• WORK REQUEST
Find the line that holds "You are a GUI", then repeat it and each line below it word for word through the end of the listing, leaving out pictures.

• INPUT DATA
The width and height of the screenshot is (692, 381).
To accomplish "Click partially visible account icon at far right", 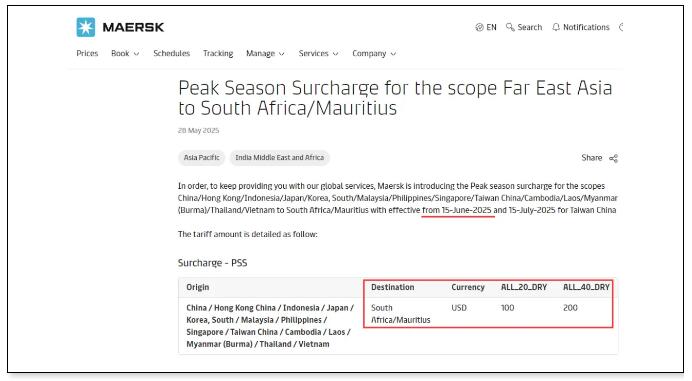I will [621, 27].
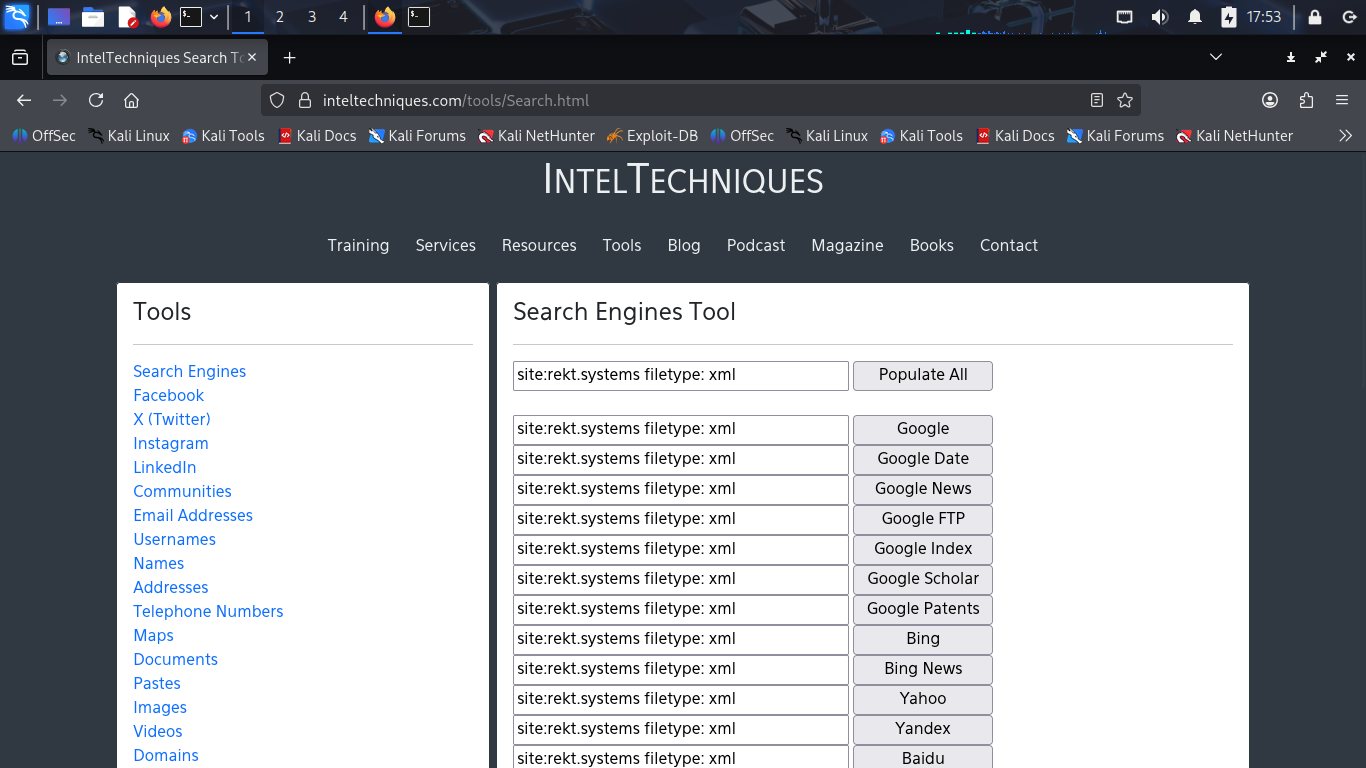Run the Google Scholar search button

click(x=922, y=579)
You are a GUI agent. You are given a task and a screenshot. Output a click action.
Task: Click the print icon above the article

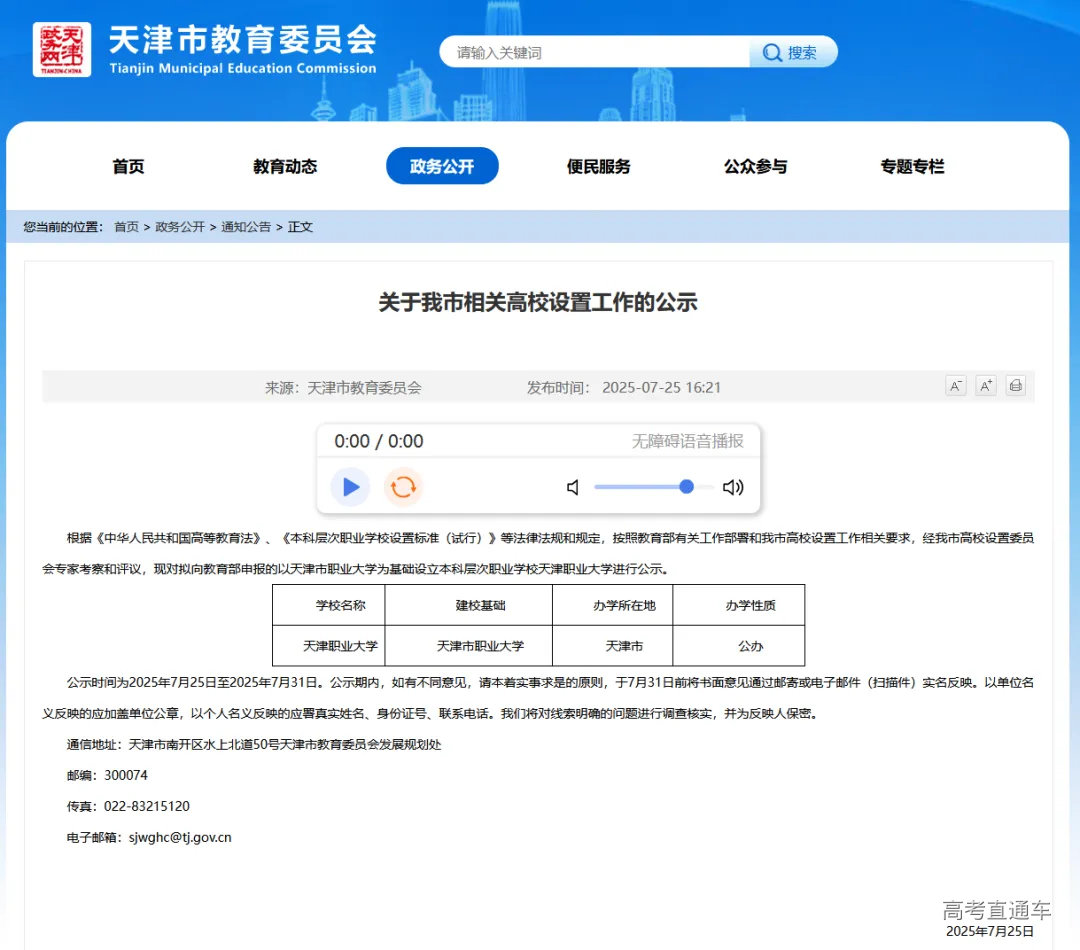[1015, 385]
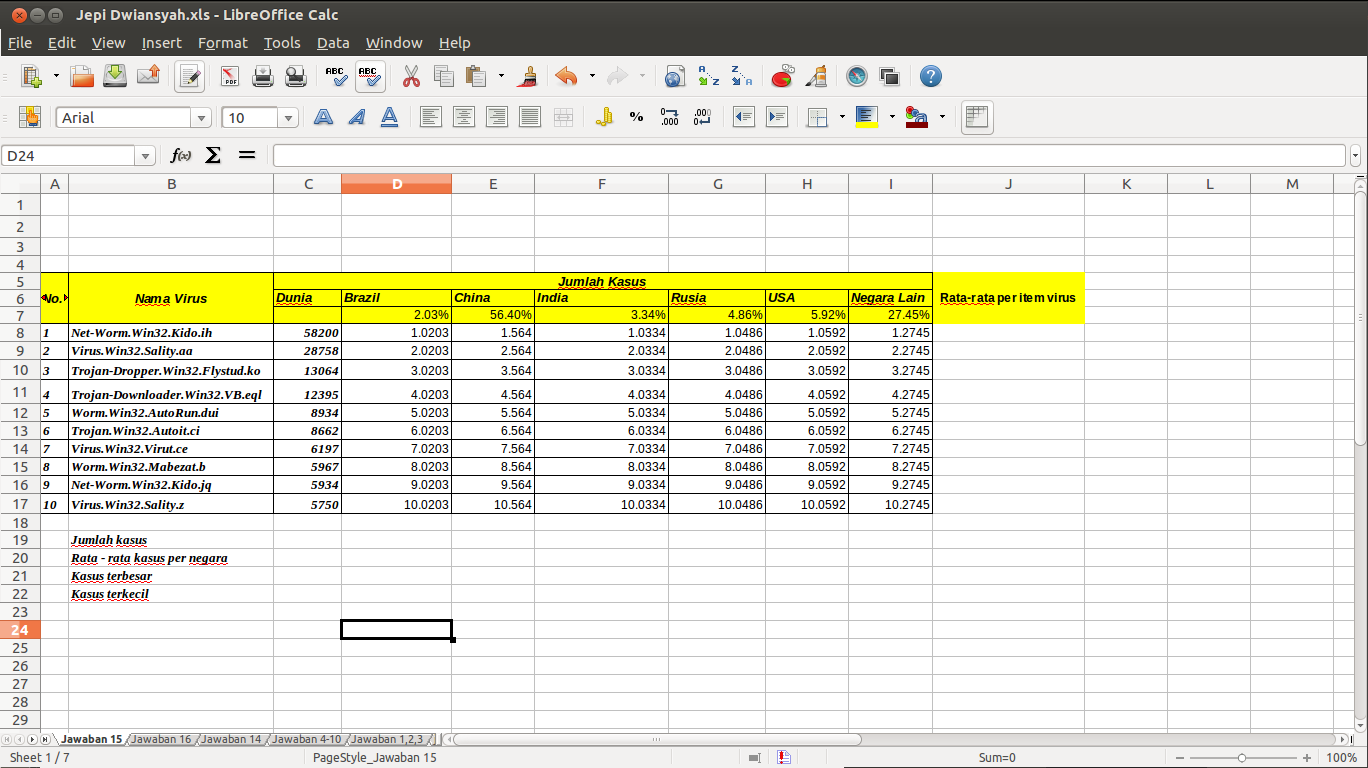Open the Data menu
The width and height of the screenshot is (1368, 768).
(x=333, y=43)
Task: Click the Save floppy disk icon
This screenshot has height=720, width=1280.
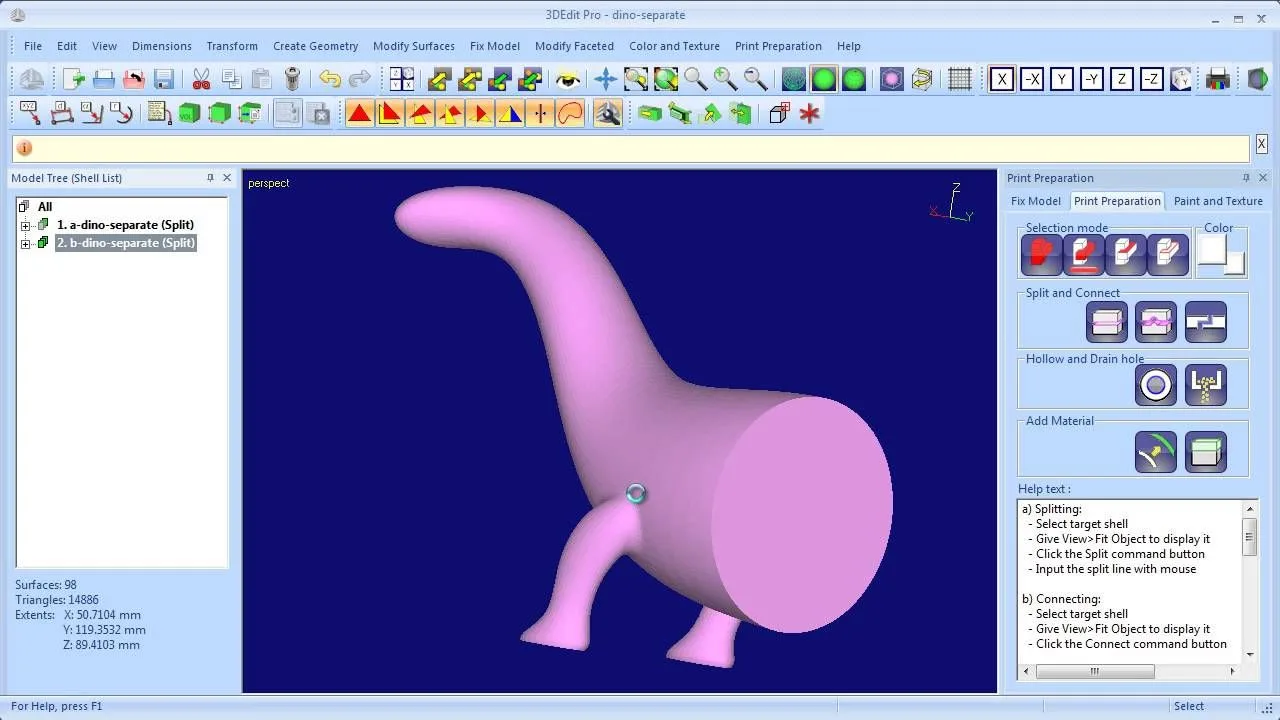Action: click(164, 80)
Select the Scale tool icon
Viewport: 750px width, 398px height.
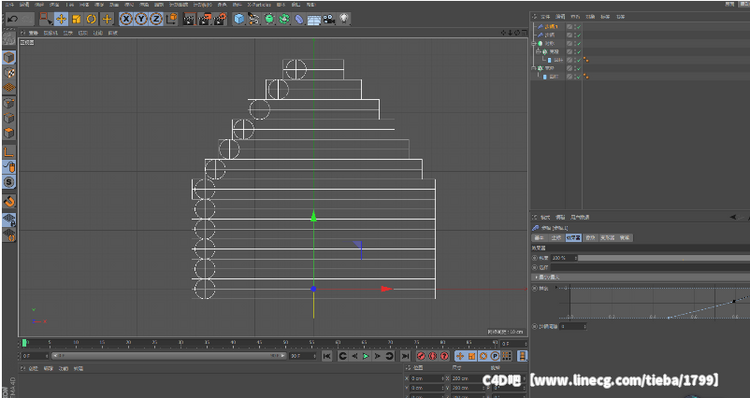click(x=76, y=19)
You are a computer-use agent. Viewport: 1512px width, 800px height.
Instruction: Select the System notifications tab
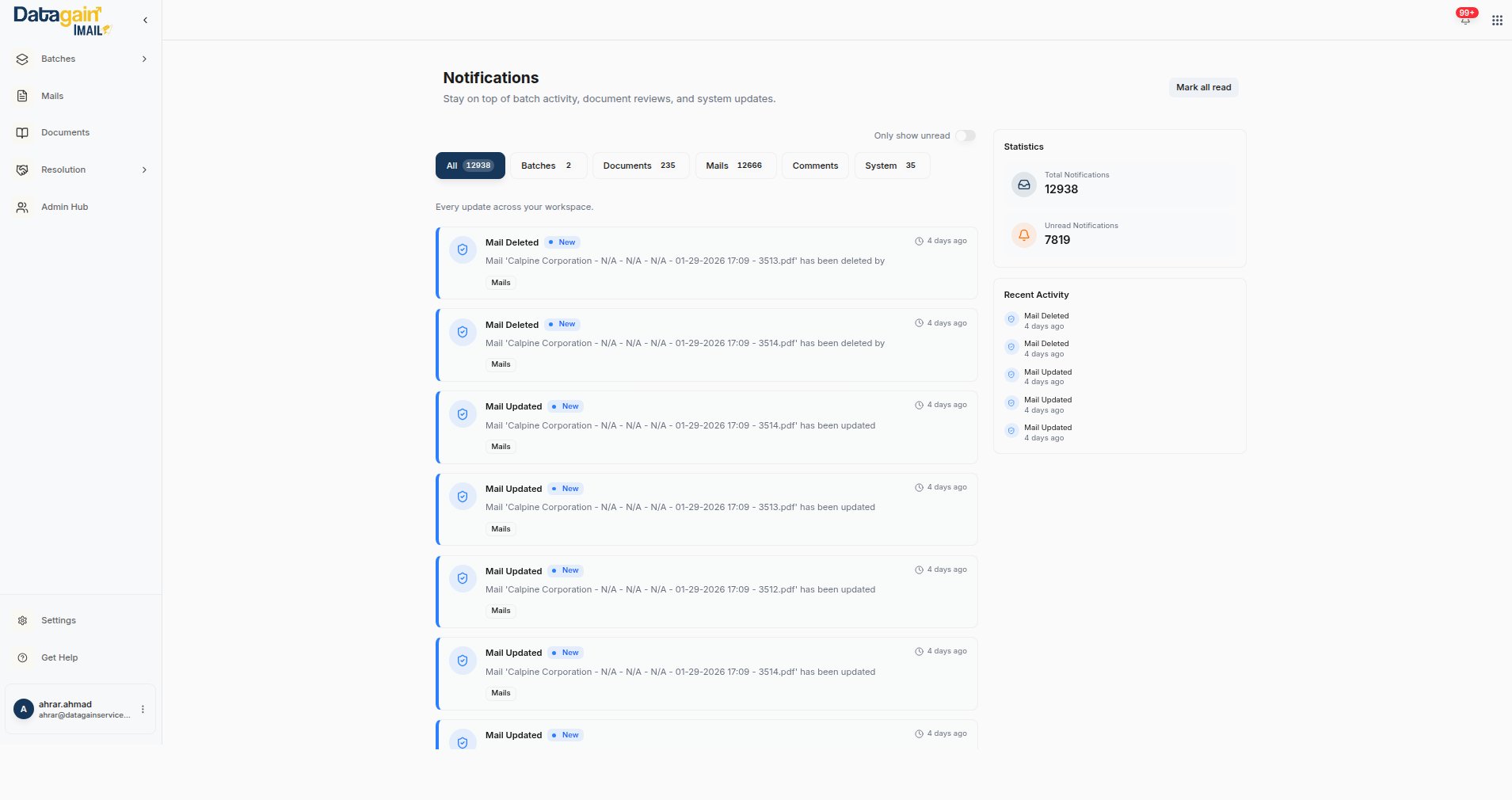pos(890,166)
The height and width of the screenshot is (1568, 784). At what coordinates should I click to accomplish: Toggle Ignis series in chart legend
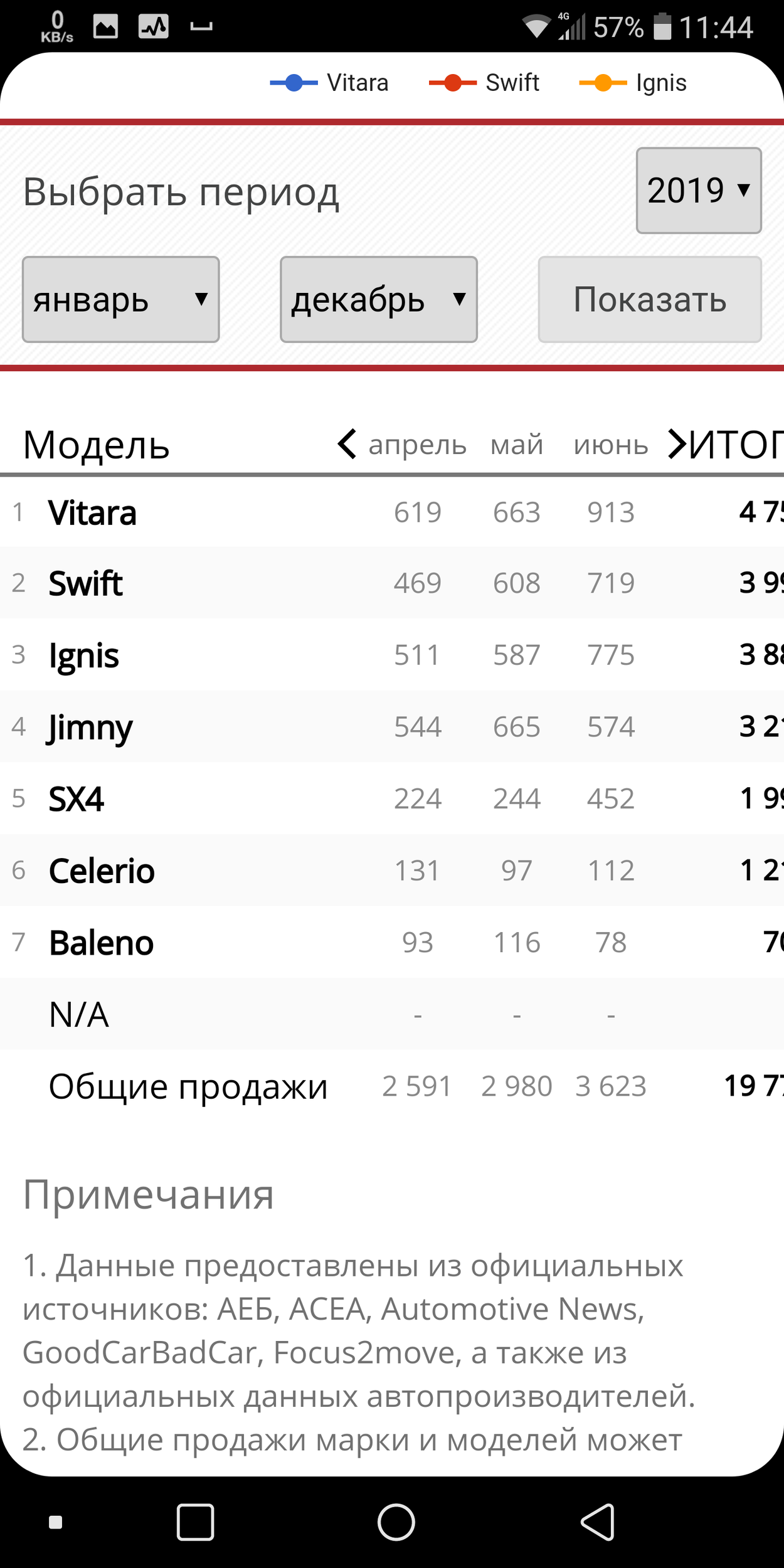633,83
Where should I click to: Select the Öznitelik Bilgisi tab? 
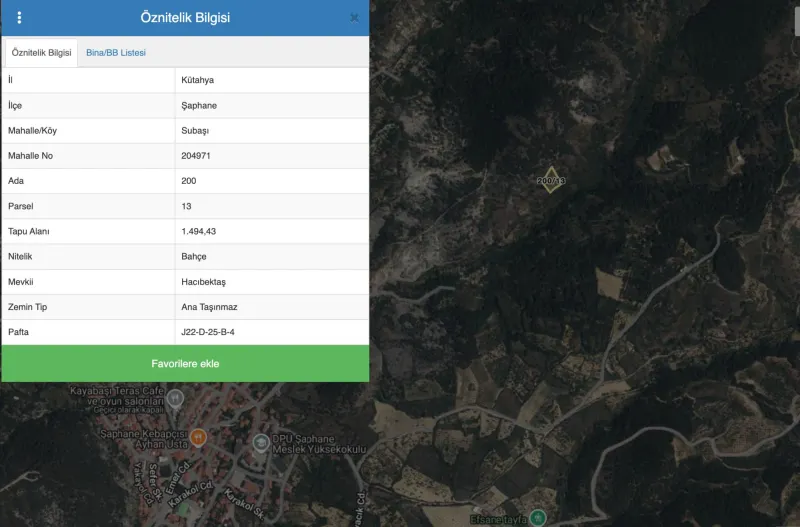(41, 53)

• TASK OUTPUT
You are a GUI agent. You are given a task and a screenshot. Output a click action.
Task: Click the print icon above the article

[1015, 385]
Open the Data menu
The width and height of the screenshot is (1368, 768).
(x=333, y=43)
Task: Click the Save floppy disk icon
This screenshot has height=720, width=1280.
Action: click(164, 80)
Select the Scale tool icon
Viewport: 750px width, 398px height.
click(x=76, y=19)
You are a computer-use agent. Viewport: 1512px width, 800px height.
Instruction: Select the System notifications tab
pos(890,166)
The height and width of the screenshot is (1568, 784). At what coordinates should I click to accomplish: Toggle Ignis series in chart legend
633,83
Where should I click to: Select the Öznitelik Bilgisi tab? 
(41, 53)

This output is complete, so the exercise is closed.